TASK TO CARRY OUT> Type out all the records again exactly.

Stored data entries:
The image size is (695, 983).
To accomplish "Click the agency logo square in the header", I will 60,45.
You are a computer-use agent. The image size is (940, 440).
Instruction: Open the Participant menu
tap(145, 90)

SOLUTION TO THIS PROBLEM>
The image size is (695, 983).
To accomplish "Click the agency logo square in the header", I will 60,45.
You are a computer-use agent. The image size is (940, 440).
Instruction: Open the Participant menu
tap(145, 90)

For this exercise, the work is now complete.